Cuando en 2012 Gilles-Eric Séralini, biólogo de la Universidad de Caen, publicó en Food and Chemical Toxicology un estudio que mostraba alteraciones hormonales y tumores en ratas alimentadas por dos años con maíz transgénico NK 603 resistente al Roundup, fue, desde luego, vilipendiado, pero además la revista se retractó por la publicación.

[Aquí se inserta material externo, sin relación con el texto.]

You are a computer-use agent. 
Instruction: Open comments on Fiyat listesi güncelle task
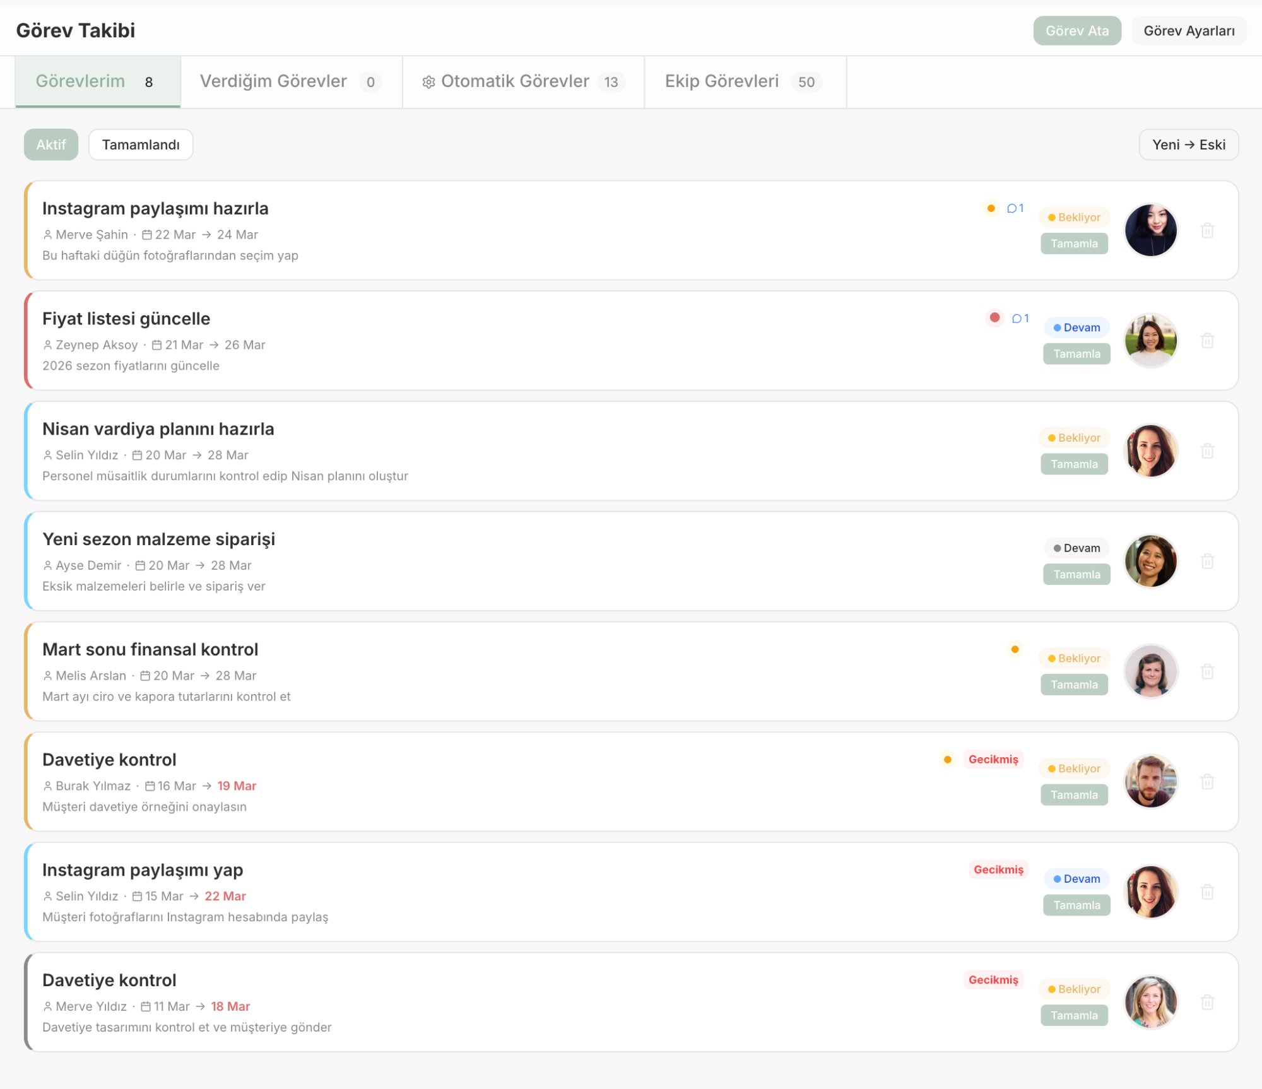[x=1020, y=319]
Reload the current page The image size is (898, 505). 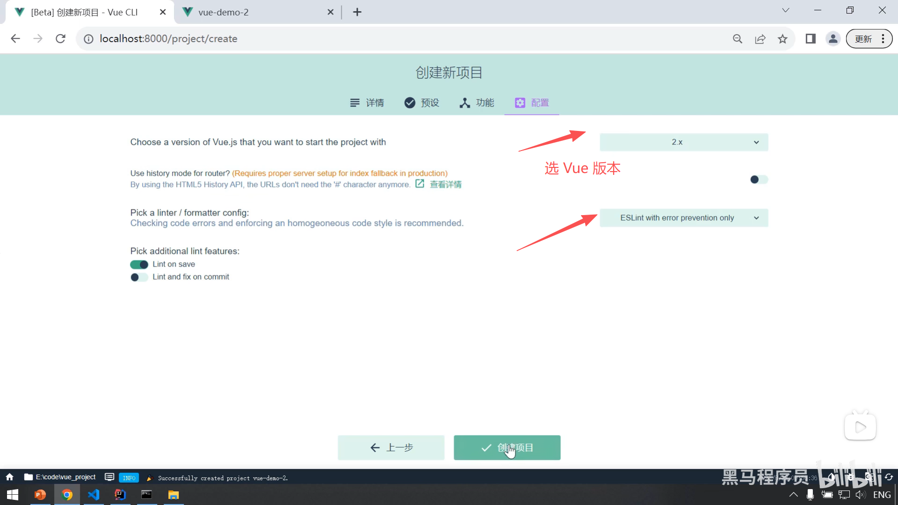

Los Monsanto Papers han revelado que la empresa pidió a varios expertos que escribieran cartas exigiendo su retractación al editor, Wallace Hayes –que, por otra parte, era asesor de Monsanto desde agosto– (3).

Cuando en 2009 Andrés Carrasco, un científico con descubrimientos importantes, publicó en Página 12 los resultados de un estudio sobre efectos del glifosato en embriones anfibios, el ministro Lino Barañao envió un email el 4 de mayo al Comité Nacional de Ética en Ciencia y Tecnología pidiendo su evaluación –se pedía la evaluación ética de un científico por haber investigado una sustancia–. Al doctor –secretario de Ciencia del Ministerio de Defensa– se le pidió moderar la crítica. Renunció. Al año siguiente, Chemical Research in Toxicology publicó su estudio (4). Descalificado antes por salir en un diario, su aparición en la revista científica no alteró el curso de las cosas. En 2011 se conocieron –Wikileaks filtró documentos– las presiones de la embajada estadounidense a favor de Monsanto. Convertido en paria para la comunidad de la que otrora fue miembro influyente, Carrasco murió de infarto en 2014.

Hay muchos casos –el del bioquímico húngaro Arpad Pusztai, del Instituto Rowett, de Aberdeen, científico que pasó de prestigioso a despreciado por investigar posibles efectos adversos de cultivos transgénicos en animales, es de los 90– pero lo que queremos subrayar es que cuando se cuestiona la inocuidad, o meramente cuando se publican otras investigaciones o se plantean dudas, sobre productos industriales que generan flujos de capital tan enormes, que sostienen un modelo agrícola globalmente extendido tan dependiente de ellos y que involucra tantos actores, incluso gobiernos, tenemos un problema político y epistemológico. Las relaciones entre la producción científica y las corporaciones para las que el respaldo del consenso académico es estrategia mercadotécnica y requisito de aprobación de sus productos por los organismos reguladores son relaciones políticas, y esas relaciones políticas imponen –en la prensa, los gobiernos, las instituciones, hasta las universidades– un discurso profundamente anticientífico que sistemáticamente, y en nombre de la «ciencia», descalifica y aun censura la investigación y las ideas independientes, y este es un problema epistemológico.

Notas 

(1) Kearns, Glantz et al. «Sugar industry and coronary heart disease research early», JAMA Intern Med., 2016, 176 (11).

(2) En línea: https://usrtk.org/pesticides/mdl-monsanto-glyphosate-cancer-case-key-documents-analysis/ 

(3) El estudio lo republicó otra revista científica: Séralini et al. «Long-term toxicity of a Roundup herbicide and a Roundup-tolerant genetically modified maize», Environmental Sciences Europe, 2014, 26 (14).

(4) Paganelli et al. «Glyphosate-based herbicides produce teratogenic effects on vertebrates by impairing retinoic acid signaling», Chem Res Toxicol, 2010, 18, 23 (10).